You might be thinking that how does fail2ban detect and identify failure messages from log files for blocking the malicious sources. This is actually done by different regular expressions that fail2ban will be looking for in the log files to be considered as bad.

For each and every service, there is a set of regular expressions that fail2ban will be looking for. Let’s say for example the below log message from ssh log indicate a failure login attempt.

pam_unix(sshd:auth): authentication failure; logname= uid=0 euid=0 tty=ssh ruser=

Which clearly matches the regular expressions defined for ssh in fail2ban configuration file (“/etc/fail2ban/filter.d/sshd.conf”

).  There are different regular expressions defined for different services under /etc/fail2ban/filter.d directory.

You can pretty much configure all standard services to be monitored by fail2ban. Like Apache, Nginx etc.

Once you have updated the required service specific section in fail2ban configuration, you can simply restart the service for changes to take effect.

Make sure that the services that you have enabled in jail.local, has relevant log file present, else it will throw the below error during restart.

 * Restarting authentication failure monitor fail2ban                                                                                        ERROR  No file(s) found for glob /var/log/apache*/*error.log

ERROR  Failed during configuration: Have not found any log file for apache jail                                                                                                                                      [fail]

You can restart fail2ban as shown below.

Centos 6:

service fail2ban restart

Centos 7:

systemctl restart fail2ban.service

Ubuntu:

service fail2ban restart

Once restarted, you should be able to see some new iptable chains as shown below(you can see them using “#iptables -L” command).

Chain fail2ban-apache (1 references)

    target     prot opt source               destination        

    RETURN     all  —  anywhere             anywhere     

Chain fail2ban-nginx-http-auth (1 references)

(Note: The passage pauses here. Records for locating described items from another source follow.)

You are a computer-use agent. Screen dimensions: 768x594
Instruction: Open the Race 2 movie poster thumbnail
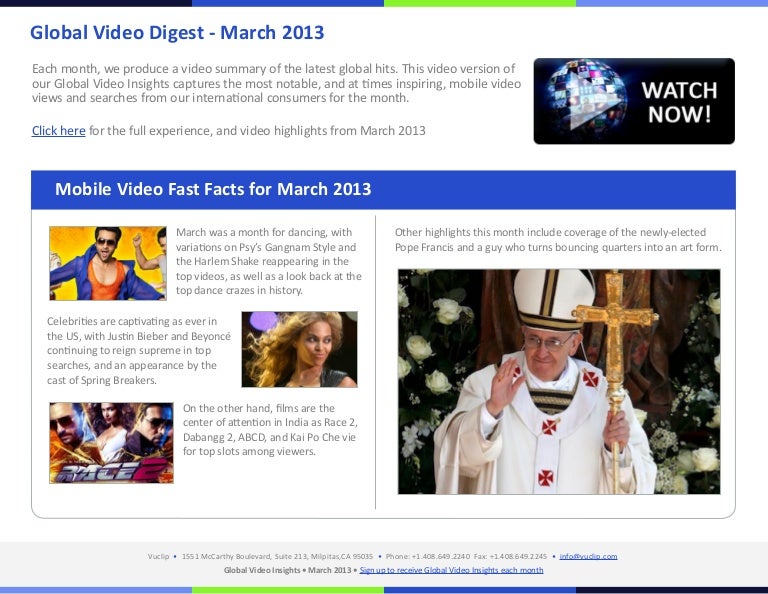(111, 443)
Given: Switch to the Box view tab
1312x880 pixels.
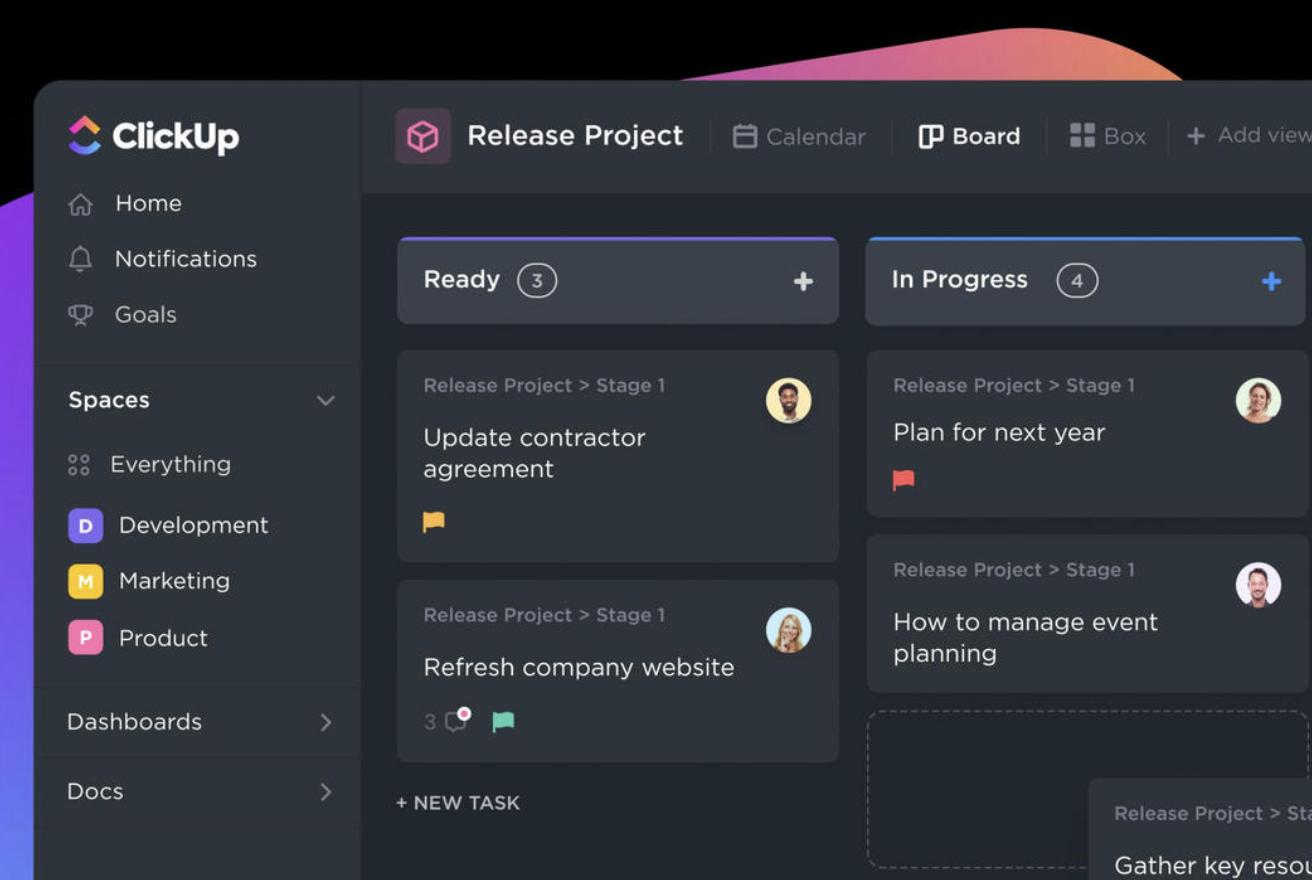Looking at the screenshot, I should pyautogui.click(x=1108, y=136).
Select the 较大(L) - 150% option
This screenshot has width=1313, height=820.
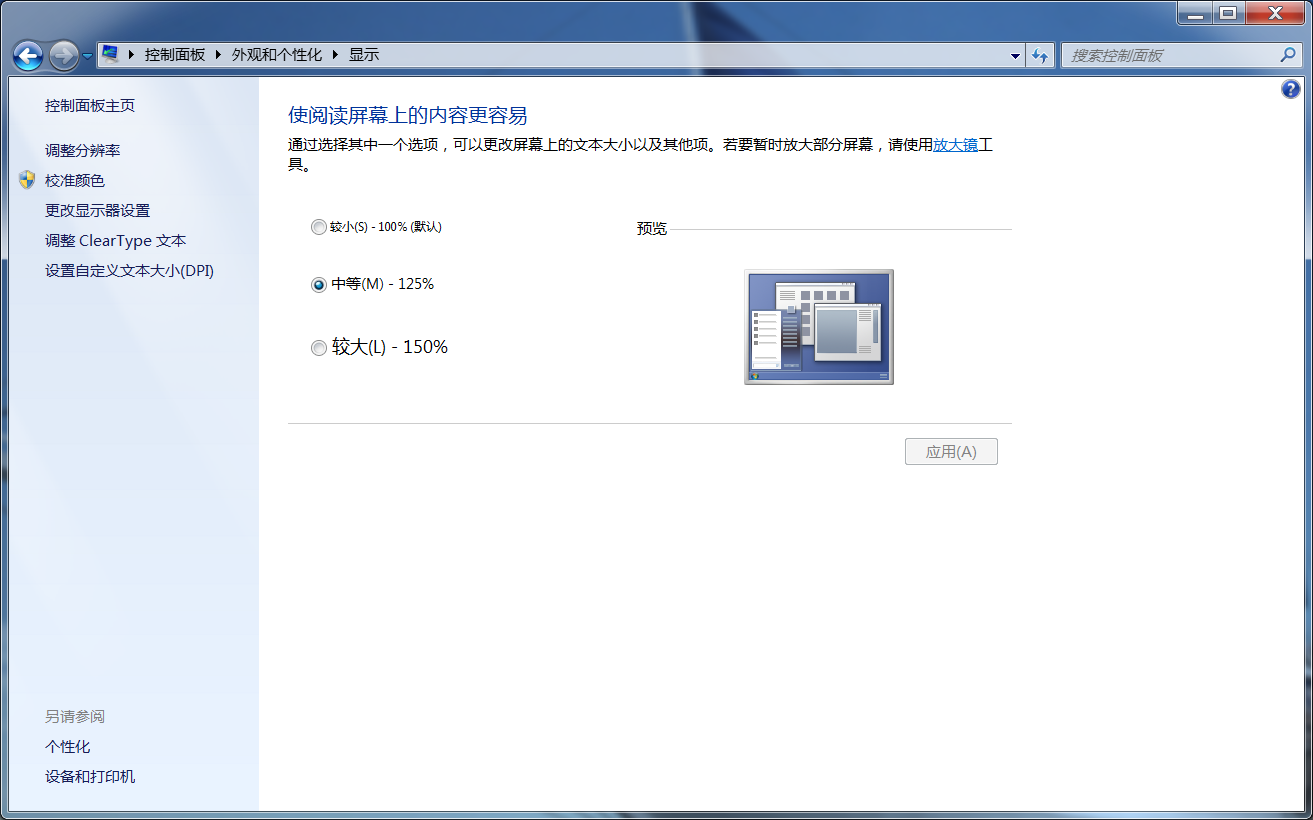pyautogui.click(x=319, y=347)
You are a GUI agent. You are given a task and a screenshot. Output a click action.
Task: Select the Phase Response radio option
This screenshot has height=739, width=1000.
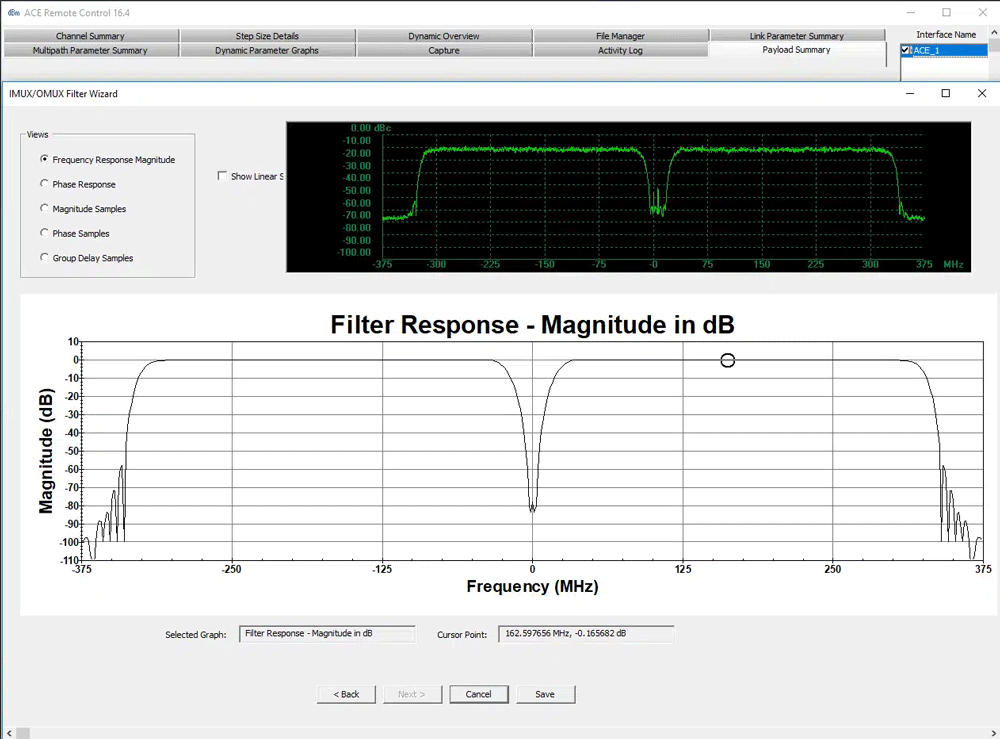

    target     prot opt source               destination        

    RETURN     all  —  anywhere             anywhere           

Chain fail2ban-ssh (1 references)

    target     prot opt source               destination        

    RETURN     all  —  anywhere             anywhere         

If you want to test this, you can simply purposely try wrong password to authenticate to this server’s ssh server (once you cross the 3 attempts, we defined in jail.local, that source address will be blocked, and you will be able to see an iptable rule that looks something like the below.)

REJECT     all  —  222.186.21.234       anywhere            reject-with icmp-port-unreachable

The above rule will be inside fail2ban-SSH iptable chain.  Hope this article was helpful in understanding fail2ban and getting it configured in Linux.